Backyard Baseball was released to moderate reviews: the game was praised for its diversity and Computer Gaming World cited the easy to learn difficulty.

Review scores
| Publication | Score |
|---|---|
| Computer Gaming World | 3/5 |
| GameSpot | 8/10 (remaster) |
| MacHome | 3/5 |

=== 2024 remaster ===
Reviews of the 2024 remaster noted that it was functionally identical to the original release. GameSpot viewed this as a missed opportunity to implement some quality-of-life features. Sports Gamers Online praised the game's mobile version for its presentation and lack of advertisements, microtransactions, or internet requirement. The Otaku Authority stated that the game worked surprisingly well on consoles.
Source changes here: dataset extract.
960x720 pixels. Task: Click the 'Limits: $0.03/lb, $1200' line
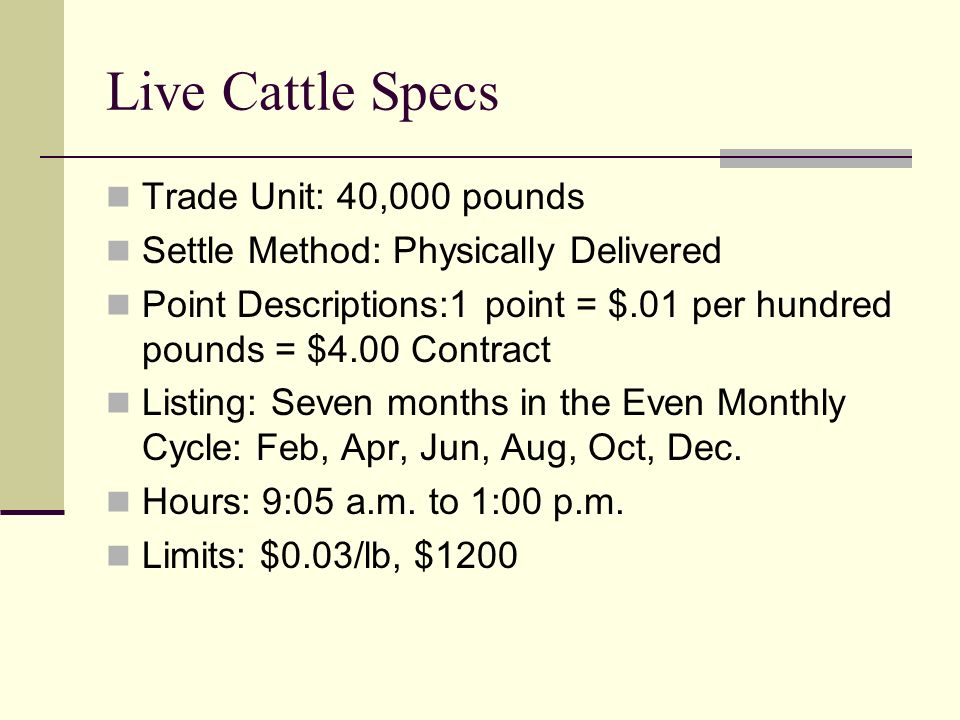329,556
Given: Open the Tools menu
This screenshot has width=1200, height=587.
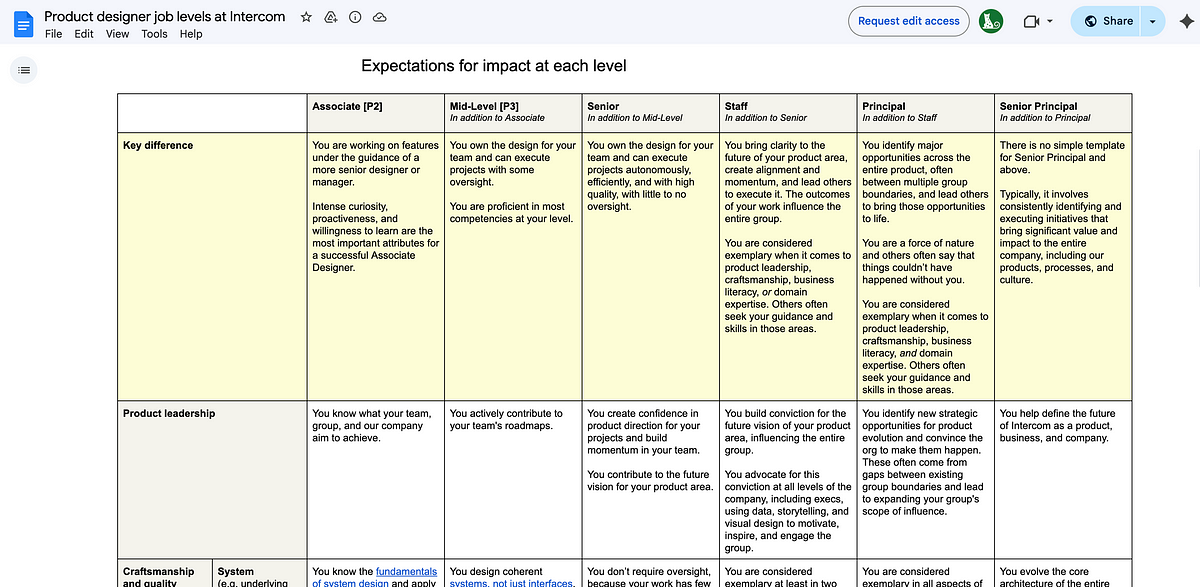Looking at the screenshot, I should [154, 34].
In a more critical review, My Gamer felt that porting a 28-year-old video game to modern platforms was unnecessary.

== Legacy ==
The success of Backyard Baseball led to the release of more Backyard Sports titles, including updated versions of Backyard Baseball, starting with Backyard Baseball 2001, which would be the first Backyard Baseball game to include Major League teams and professional sports players, a tradition started in Backyard Football.

=== 2024 remaster ===

A remaster of Backyard Baseball entitled Backyard Baseball '97 was released for Microsoft Windows on October 10, 2024, via Steam, as part of the Backyard Sports franchise. The remaster was developed by Mega Cat Studios and published by Playground Productions. A hacked CD-ROM copy of the game was used as basis for the remaster, as the source code of the original game has been lost; as a result, the remaster only initially supported Windows. The remaster supports several Steam features not found in the original release, including leaderboards, achievements, and cloud saves. The remaster is Steam Deck-verified and supports the use of gamepads, which were not supported in the original release.

A post-launch update on November 7 added the use of "Crowd Control", a feature available on streaming services that allows viewers to add various gameplay effects during live video game streams. A mobile port of the game was released on March 27, 2025, coinciding with the opening day of the 2025 Major League Baseball season. On June 12, 2025, the game was ported to the PlayStation 5 and Nintendo Switch consoles. An Xbox port is also planned.

On October 10, 2025, exactly one year after the remaster's release, Playground Productions and Mega Cat Studios announced a partnership with Lucra, introducing a Tournament mode to the game's iOS version where players can compete in events to earn prizes.